Saved entries
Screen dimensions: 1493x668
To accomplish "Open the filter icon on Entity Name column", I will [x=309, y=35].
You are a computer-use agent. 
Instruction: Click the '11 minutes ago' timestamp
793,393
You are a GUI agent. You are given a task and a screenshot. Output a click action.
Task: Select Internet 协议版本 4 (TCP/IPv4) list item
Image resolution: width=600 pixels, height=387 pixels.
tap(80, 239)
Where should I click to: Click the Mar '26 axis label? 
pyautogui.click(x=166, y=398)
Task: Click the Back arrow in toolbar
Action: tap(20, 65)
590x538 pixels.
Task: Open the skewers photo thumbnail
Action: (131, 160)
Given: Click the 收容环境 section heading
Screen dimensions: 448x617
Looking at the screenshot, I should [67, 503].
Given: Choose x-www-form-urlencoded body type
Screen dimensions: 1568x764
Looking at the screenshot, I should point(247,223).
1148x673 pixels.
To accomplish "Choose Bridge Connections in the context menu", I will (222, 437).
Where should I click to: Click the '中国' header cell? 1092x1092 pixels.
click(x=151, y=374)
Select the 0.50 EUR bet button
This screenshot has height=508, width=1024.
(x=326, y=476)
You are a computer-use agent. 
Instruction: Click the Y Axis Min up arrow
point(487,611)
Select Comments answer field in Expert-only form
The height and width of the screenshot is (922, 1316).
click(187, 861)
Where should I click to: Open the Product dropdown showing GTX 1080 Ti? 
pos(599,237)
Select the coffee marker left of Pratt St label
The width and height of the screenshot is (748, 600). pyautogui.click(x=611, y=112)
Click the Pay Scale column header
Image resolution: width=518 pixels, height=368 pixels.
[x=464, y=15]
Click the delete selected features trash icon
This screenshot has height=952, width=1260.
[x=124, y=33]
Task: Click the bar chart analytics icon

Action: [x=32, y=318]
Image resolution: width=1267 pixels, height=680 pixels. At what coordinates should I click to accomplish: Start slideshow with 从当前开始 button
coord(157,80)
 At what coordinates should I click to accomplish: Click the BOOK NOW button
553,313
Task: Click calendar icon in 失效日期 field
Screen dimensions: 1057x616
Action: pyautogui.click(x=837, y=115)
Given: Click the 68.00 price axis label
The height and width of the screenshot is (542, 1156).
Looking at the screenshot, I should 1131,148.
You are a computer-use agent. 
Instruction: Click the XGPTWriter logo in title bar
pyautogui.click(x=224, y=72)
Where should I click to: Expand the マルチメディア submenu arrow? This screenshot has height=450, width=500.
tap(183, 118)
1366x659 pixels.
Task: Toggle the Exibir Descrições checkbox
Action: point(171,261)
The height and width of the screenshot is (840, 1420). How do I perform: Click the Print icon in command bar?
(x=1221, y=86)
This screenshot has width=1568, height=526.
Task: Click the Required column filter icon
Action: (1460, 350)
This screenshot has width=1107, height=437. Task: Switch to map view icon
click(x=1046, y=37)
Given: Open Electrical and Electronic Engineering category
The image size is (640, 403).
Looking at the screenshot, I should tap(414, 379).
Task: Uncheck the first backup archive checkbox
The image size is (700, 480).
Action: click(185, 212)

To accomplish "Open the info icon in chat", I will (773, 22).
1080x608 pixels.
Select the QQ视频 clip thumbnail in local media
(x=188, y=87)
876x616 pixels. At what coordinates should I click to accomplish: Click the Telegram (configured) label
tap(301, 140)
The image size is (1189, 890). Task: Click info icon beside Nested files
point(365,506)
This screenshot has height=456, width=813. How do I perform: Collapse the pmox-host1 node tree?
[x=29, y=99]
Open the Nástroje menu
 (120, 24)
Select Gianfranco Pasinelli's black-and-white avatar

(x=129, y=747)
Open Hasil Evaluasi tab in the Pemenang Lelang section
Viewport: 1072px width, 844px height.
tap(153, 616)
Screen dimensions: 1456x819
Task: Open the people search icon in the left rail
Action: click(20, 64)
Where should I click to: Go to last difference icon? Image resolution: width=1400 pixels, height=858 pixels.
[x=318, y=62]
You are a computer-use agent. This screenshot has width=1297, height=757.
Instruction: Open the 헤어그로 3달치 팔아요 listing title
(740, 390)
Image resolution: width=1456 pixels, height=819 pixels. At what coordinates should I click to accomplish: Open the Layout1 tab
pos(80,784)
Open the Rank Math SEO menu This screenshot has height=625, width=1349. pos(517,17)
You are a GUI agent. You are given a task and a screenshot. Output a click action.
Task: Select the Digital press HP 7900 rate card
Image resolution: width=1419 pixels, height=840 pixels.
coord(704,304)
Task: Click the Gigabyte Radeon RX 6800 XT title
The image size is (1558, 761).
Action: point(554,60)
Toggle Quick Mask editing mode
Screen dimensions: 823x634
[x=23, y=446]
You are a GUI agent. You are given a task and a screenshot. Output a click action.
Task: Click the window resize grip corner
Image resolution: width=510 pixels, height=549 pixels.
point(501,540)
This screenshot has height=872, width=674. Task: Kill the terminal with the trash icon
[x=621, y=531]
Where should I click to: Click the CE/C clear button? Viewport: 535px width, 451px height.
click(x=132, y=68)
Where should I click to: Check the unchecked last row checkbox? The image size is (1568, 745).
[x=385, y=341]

# Problem to work on
Top to bottom, the records above must be output exactly.

# Solution
Screen dimensions: 1493x668
To accomplish "Open the filter icon on Entity Name column", I will [x=309, y=35].
You are a computer-use agent. 
Instruction: Click the '11 minutes ago' timestamp
793,393
You are a GUI agent. You are given a task and a screenshot. Output a click action.
Task: Select Internet 协议版本 4 (TCP/IPv4) list item
Image resolution: width=600 pixels, height=387 pixels.
tap(80, 239)
Where should I click to: Click the Mar '26 axis label? 
pyautogui.click(x=166, y=398)
Task: Click the Back arrow in toolbar
Action: tap(20, 65)
590x538 pixels.
Task: Open the skewers photo thumbnail
Action: (131, 160)
Given: Click the 收容环境 section heading
Screen dimensions: 448x617
Looking at the screenshot, I should [67, 503].
Given: Choose x-www-form-urlencoded body type
Screen dimensions: 1568x764
Looking at the screenshot, I should point(247,223).
1148x673 pixels.
To accomplish "Choose Bridge Connections in the context menu", I will (222, 437).
Where should I click to: Click the '中国' header cell? 1092x1092 pixels.
click(x=151, y=374)
Select the 0.50 EUR bet button
This screenshot has height=508, width=1024.
(x=326, y=476)
You are a computer-use agent. 
Instruction: Click the Y Axis Min up arrow
point(487,611)
Select Comments answer field in Expert-only form
The height and width of the screenshot is (922, 1316).
click(187, 861)
Where should I click to: Open the Product dropdown showing GTX 1080 Ti? 
pos(599,237)
Select the coffee marker left of Pratt St label
The width and height of the screenshot is (748, 600). pyautogui.click(x=611, y=112)
Click the Pay Scale column header
Image resolution: width=518 pixels, height=368 pixels.
[x=464, y=15]
Click the delete selected features trash icon
This screenshot has height=952, width=1260.
[x=124, y=33]
Task: Click the bar chart analytics icon

Action: [x=32, y=318]
Image resolution: width=1267 pixels, height=680 pixels. At what coordinates should I click to accomplish: Start slideshow with 从当前开始 button
coord(157,80)
 At what coordinates should I click to accomplish: Click the BOOK NOW button
553,313
Task: Click calendar icon in 失效日期 field
Screen dimensions: 1057x616
Action: pyautogui.click(x=837, y=115)
Given: Click the 68.00 price axis label
The height and width of the screenshot is (542, 1156).
Looking at the screenshot, I should 1131,148.
You are a computer-use agent. 
Instruction: Click the XGPTWriter logo in title bar
pyautogui.click(x=224, y=72)
Where should I click to: Expand the マルチメディア submenu arrow? This screenshot has height=450, width=500.
tap(183, 118)
1366x659 pixels.
Task: Toggle the Exibir Descrições checkbox
Action: point(171,261)
The height and width of the screenshot is (840, 1420). How do I perform: Click the Print icon in command bar?
(x=1221, y=86)
This screenshot has width=1568, height=526.
Task: Click the Required column filter icon
Action: (1460, 350)
This screenshot has width=1107, height=437. Task: Switch to map view icon
click(x=1046, y=37)
Given: Open Electrical and Electronic Engineering category
The image size is (640, 403).
Looking at the screenshot, I should tap(414, 379).
Task: Uncheck the first backup archive checkbox
The image size is (700, 480).
Action: click(185, 212)

To accomplish "Open the info icon in chat", I will (773, 22).
1080x608 pixels.
Select the QQ视频 clip thumbnail in local media
(x=188, y=87)
876x616 pixels. At what coordinates should I click to accomplish: Click the Telegram (configured) label
tap(301, 140)
The image size is (1189, 890). Task: Click info icon beside Nested files
point(365,506)
This screenshot has height=456, width=813. How do I perform: Collapse the pmox-host1 node tree?
[x=29, y=99]
Open the Nástroje menu
 (120, 24)
Select Gianfranco Pasinelli's black-and-white avatar

(x=129, y=747)
Open Hasil Evaluasi tab in the Pemenang Lelang section
Viewport: 1072px width, 844px height.
tap(153, 616)
Screen dimensions: 1456x819
Task: Open the people search icon in the left rail
Action: click(20, 64)
Where should I click to: Go to last difference icon? Image resolution: width=1400 pixels, height=858 pixels.
[x=318, y=62]
You are a computer-use agent. This screenshot has width=1297, height=757.
Instruction: Open the 헤어그로 3달치 팔아요 listing title
(740, 390)
Image resolution: width=1456 pixels, height=819 pixels. At what coordinates should I click to accomplish: Open the Layout1 tab
pos(80,784)
Open the Rank Math SEO menu This screenshot has height=625, width=1349. pos(517,17)
You are a GUI agent. You are given a task and a screenshot. Output a click action.
Task: Select the Digital press HP 7900 rate card
Image resolution: width=1419 pixels, height=840 pixels.
coord(704,304)
Task: Click the Gigabyte Radeon RX 6800 XT title
The image size is (1558, 761).
Action: point(554,60)
Toggle Quick Mask editing mode
Screen dimensions: 823x634
[x=23, y=446]
You are a GUI agent. You are given a task and a screenshot. Output a click action.
Task: Click the window resize grip corner
Image resolution: width=510 pixels, height=549 pixels.
point(501,540)
This screenshot has height=872, width=674. Task: Kill the terminal with the trash icon
[x=621, y=531]
Where should I click to: Click the CE/C clear button? Viewport: 535px width, 451px height.
click(x=132, y=68)
Where should I click to: Check the unchecked last row checkbox? The image size is (1568, 745).
[x=385, y=341]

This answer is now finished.